— Exercise —
Would you please set down the lines of the data from the one containing "View the Day Parting tab" to the final line, exactly and only those?

***

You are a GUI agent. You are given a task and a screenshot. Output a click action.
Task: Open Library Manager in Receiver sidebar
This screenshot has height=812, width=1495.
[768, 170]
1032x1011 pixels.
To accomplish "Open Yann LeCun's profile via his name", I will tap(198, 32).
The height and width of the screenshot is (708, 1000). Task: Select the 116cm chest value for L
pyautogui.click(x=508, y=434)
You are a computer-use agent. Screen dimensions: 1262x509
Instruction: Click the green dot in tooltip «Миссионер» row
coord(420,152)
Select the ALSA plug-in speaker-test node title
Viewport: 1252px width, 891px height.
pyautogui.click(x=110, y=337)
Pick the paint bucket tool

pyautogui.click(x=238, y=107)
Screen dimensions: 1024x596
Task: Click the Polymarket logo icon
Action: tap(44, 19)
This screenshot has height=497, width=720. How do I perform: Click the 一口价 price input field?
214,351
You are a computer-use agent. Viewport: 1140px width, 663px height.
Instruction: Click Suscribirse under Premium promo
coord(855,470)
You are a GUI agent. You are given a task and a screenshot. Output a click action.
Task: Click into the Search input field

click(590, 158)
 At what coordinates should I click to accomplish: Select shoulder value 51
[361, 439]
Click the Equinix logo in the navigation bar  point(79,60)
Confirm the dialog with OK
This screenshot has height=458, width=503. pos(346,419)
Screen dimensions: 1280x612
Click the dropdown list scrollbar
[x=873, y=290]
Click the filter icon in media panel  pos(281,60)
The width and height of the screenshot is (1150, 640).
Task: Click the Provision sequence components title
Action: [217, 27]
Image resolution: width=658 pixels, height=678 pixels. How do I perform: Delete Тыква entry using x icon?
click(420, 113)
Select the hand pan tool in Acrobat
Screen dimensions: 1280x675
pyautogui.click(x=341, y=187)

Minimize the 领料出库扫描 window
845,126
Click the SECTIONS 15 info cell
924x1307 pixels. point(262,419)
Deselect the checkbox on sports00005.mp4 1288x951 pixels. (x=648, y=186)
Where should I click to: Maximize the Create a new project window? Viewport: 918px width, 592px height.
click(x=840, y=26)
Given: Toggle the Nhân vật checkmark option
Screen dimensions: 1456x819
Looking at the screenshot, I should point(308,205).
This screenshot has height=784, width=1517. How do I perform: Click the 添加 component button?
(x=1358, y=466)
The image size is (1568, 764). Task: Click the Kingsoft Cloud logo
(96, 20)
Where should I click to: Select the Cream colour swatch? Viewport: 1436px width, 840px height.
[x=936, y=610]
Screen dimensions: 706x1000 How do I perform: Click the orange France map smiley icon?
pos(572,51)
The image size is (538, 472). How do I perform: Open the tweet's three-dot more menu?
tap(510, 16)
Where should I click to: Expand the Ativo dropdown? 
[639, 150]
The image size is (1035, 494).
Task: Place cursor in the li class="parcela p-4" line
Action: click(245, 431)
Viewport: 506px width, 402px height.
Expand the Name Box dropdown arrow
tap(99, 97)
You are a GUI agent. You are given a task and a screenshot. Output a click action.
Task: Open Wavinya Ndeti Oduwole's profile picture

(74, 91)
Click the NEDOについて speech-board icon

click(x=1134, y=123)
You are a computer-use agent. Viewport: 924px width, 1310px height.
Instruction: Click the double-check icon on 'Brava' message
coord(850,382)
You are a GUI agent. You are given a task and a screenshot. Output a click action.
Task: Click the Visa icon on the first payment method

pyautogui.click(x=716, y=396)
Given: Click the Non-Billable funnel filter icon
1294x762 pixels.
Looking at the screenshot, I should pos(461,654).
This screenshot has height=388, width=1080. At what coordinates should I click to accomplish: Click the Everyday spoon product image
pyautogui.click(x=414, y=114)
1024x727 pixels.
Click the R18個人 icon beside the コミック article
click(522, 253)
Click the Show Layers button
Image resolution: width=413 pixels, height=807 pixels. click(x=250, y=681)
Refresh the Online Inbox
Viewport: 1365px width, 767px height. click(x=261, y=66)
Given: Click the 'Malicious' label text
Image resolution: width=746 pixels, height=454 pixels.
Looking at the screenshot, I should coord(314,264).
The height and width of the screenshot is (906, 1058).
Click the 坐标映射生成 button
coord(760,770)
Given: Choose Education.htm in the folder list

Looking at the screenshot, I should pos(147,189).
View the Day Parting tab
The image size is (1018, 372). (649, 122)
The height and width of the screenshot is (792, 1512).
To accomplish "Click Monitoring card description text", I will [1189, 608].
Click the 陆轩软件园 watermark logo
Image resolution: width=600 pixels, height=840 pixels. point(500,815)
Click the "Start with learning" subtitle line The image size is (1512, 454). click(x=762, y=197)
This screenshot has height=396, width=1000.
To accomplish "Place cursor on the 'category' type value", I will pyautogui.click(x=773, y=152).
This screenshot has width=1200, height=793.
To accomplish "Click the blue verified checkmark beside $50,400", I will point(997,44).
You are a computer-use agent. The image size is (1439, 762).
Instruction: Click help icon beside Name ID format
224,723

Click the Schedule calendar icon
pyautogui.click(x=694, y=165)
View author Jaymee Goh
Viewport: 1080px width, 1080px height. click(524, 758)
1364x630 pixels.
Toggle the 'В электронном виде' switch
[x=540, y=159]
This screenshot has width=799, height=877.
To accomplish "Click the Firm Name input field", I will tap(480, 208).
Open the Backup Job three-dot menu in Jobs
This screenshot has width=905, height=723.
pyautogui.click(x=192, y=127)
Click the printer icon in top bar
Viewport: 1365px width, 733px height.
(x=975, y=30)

***

— Output for this exercise —
View the Day Parting tab
The image size is (1018, 372). (649, 122)
The height and width of the screenshot is (792, 1512).
To accomplish "Click Monitoring card description text", I will [1189, 608].
Click the 陆轩软件园 watermark logo
Image resolution: width=600 pixels, height=840 pixels. point(500,815)
Click the "Start with learning" subtitle line The image size is (1512, 454). click(x=762, y=197)
This screenshot has height=396, width=1000.
To accomplish "Place cursor on the 'category' type value", I will pyautogui.click(x=773, y=152).
This screenshot has width=1200, height=793.
To accomplish "Click the blue verified checkmark beside $50,400", I will point(997,44).
You are a computer-use agent. The image size is (1439, 762).
Instruction: Click help icon beside Name ID format
224,723

Click the Schedule calendar icon
pyautogui.click(x=694, y=165)
View author Jaymee Goh
Viewport: 1080px width, 1080px height. click(524, 758)
1364x630 pixels.
Toggle the 'В электронном виде' switch
[x=540, y=159]
This screenshot has width=799, height=877.
To accomplish "Click the Firm Name input field", I will tap(480, 208).
Open the Backup Job three-dot menu in Jobs
This screenshot has width=905, height=723.
pyautogui.click(x=192, y=127)
Click the printer icon in top bar
Viewport: 1365px width, 733px height.
(x=975, y=30)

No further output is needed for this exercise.